Tuesday, February 12, 2008

Rawness

Hi,

I haven't written in about a month as life in the raw lane has taken many twists and turns. It seems extraordinary even to write in this moment of incredible raw-ness. But alas, that is why I am writing.

My Beloved died last week of Leukemia. Yes. He died on February 5. On a Tuesday....at 3:38 am. At least that is the time I believe that I heard him take his last quiet breath.

It was an amazing experience and despite the depth of grief that I feel, I also feel the awe of witnessing Death. It is very raw.

As Death moved in, it awoken me. I thought my Beloved woke me up at 3:15 am and perhaps he did...but I believe also that Death moving in my energy field, woke me up. I felt Fear....the Fear of a young child perhaps.

I was so thankful for being woken up because those next 20 minutes were Dale's last breaths. I listened in a dreamy-sleep-like-awake state to his breathing....that had moved from a heavy, deep breath, to a soft one. And then the breaths became less frequent and then suddenly, they stopped. And the Quiet was so loud.

I put my hands on him and felt only stillness. I felt his warm body slowly get cold. I 'saw' a bubble above and inside it an ecstatic, alive, vital, full ENERGY. My Beloved's energy that I had so missed these last months of illness. All at once, I had compassion for what he himself probably had also been missing. It was a beautiful thing to remember that aliveness...that after being dampened for so long, was hard to connect with. It was his Essence; and it stayed around for a while before departing.

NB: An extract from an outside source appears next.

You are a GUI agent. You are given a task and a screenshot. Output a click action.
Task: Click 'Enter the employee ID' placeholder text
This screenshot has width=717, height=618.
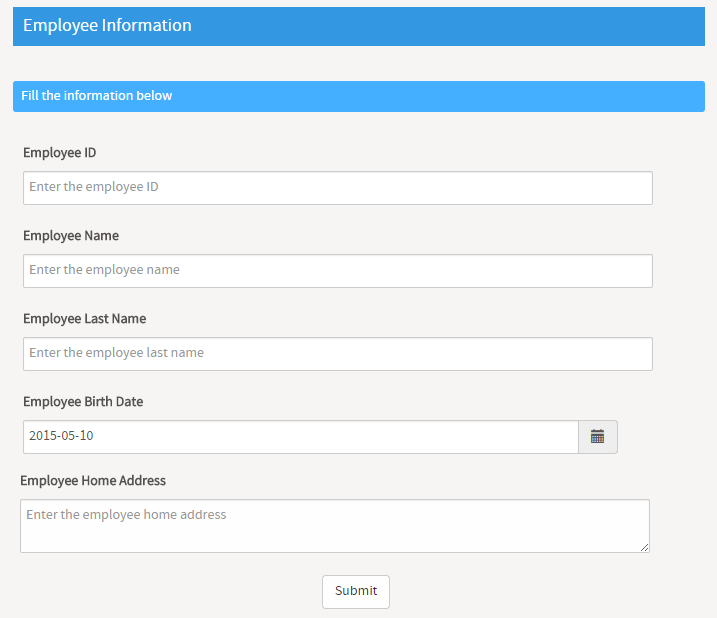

Rawness....the raw feelings I feel are so good. So earthy, so real, so what life is all about.

And I know that eating raw foods daily offers me the vital, alive, essence of Life that I strive to express every day.

With Love, Robyn

1 comment:

Jenn said...

Hi Robyn,

Wow. I found you. Thank you for sharing your raw feelings. This puts a whole new spin on raw. From my strict days on the raw diet I understand the "raw" you speak of. Reading your entry on your beloved has me get you, once again, on a deeper level. I always enjoy reading and hearing your raw experiences. Thank you for being my friend.